==== Okuma metni ====

EYLÜL;Nubar OZANYAN
Zalimler ellerinde bulundurdukları olanakları en iyi şekilde kullanarak darbe, katliam, linç hafızası yaratırlar. Mazlumlara ait özgürlük düşlerini, direniş tarihini alt üst ederek ve silerek yok etmeye çalışırlar.
Mazlumlar ise özgürlük ve direniş hafızalarını korumaya ve güncellemeye çalışarak yeni direnişlerin yolunu açarlar. Zalimlerin çaba ve çalışmaları, onları hafıza katili olmaktan kurtaramaz.
Mazlumlar ise özgürlük idealleri uğruna bedel ödeyenleri unutmayarak / unutturmayarak tarih yazımına devam ederler. Eylül, devrim ve özgürlükler mücadelesinde kayıpların ağır olduğu bir aydır.

==== Materyalden alıntılar ====

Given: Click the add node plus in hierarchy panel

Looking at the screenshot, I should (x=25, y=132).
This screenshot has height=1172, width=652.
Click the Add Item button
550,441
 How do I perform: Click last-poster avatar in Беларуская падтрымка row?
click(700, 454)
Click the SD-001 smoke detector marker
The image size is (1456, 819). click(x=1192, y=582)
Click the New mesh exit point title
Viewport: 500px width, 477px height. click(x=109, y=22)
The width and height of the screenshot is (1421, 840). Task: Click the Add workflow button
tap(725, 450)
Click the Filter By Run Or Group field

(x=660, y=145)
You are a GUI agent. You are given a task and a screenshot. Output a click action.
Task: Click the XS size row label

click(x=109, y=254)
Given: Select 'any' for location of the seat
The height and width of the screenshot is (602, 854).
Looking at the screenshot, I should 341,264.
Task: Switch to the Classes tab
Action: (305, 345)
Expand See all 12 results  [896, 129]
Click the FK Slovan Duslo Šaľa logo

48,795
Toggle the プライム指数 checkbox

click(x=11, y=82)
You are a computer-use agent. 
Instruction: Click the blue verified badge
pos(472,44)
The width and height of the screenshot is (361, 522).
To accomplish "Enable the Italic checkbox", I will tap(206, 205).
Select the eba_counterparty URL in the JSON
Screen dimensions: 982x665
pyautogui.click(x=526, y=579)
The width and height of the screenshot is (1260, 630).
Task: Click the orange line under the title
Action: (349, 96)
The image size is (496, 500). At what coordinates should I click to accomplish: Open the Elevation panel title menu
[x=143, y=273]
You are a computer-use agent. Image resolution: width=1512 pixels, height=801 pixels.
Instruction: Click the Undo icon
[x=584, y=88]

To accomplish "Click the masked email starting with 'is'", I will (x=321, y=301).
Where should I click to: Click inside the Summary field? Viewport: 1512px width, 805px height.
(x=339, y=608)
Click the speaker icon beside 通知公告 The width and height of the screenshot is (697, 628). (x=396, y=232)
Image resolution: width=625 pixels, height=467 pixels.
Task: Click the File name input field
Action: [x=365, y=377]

====

» **Alıştırma görevleri**:
- 1) Eylül yazısında "Mazlumlar ise özgürlük ve" ile başlayıp "olduğu bir aydır." ile biten bölümü harfi harfine yazın.
- 2) Eylül yazısına göre şu soruları yanıtlayın:
(a) Zalimler ellerindeki olanakları kullanarak ne tür bir hafıza yaratır?
(b) Mazlumlar hangi hafızalarını korumaya ve güncellemeye çalışır?
(c) Eylül nasıl bir ay olarak tanımlanıyor?
- 3) Eylül yazısını kaldığı yerden devam ettirin.

» **Yanıtlar**:
- 1)
Mazlumlar ise özgürlük ve direniş hafızalarını korumaya ve güncellemeye çalışarak yeni direnişlerin yolunu açarlar. Zalimlerin çaba ve çalışmaları, onları hafıza katili olmaktan kurtaramaz.
Mazlumlar ise özgürlük idealleri uğruna bedel ödeyenleri unutmayarak / unutturmayarak tarih yazımına devam ederler. Eylül, devrim ve özgürlükler mücadelesinde kayıpların ağır olduğu bir aydır.

- 2)
(a) Darbe, katliam ve linç hafızası.
(b) Özgürlük ve direniş hafızalarını.
(c) Devrim ve özgürlükler mücadelesinde kayıpların ağır olduğu bir ay olarak.

- 3)
Ölümsüzlük yıldönümlerinde büyük öğretmen Başkan Mao’yu, halkın sanatçısı ve savaşçısı Yılmaz Güney’i ve Amed zindan direnişçileri Kemal Pir, M. Hayri Durmuş ve arkadaşlarını; yoldaş Serdar Can’ı, Güzel Anamızı, komutan Baba Erdoğan’ı saygı ve minnetle anıp ideallerine bağlı kalarak onurlu bir duruş gösterebiliriz.
Tarih, halk, hakikat bizden bunu bekliyor.
Tarihin farklı dönemlerinde ve farklı topraklarda yaşayıp savaşarak, direnerek ve yaratarak halklara unutulmaz eser ve miras bırakan ölümsüzleri asla unutmayacağız. Yarattıkları değerlere, bıraktıkları eserlere yeniden ve yeniden dikkatle dönüp bakmaktan geri durmayacağız.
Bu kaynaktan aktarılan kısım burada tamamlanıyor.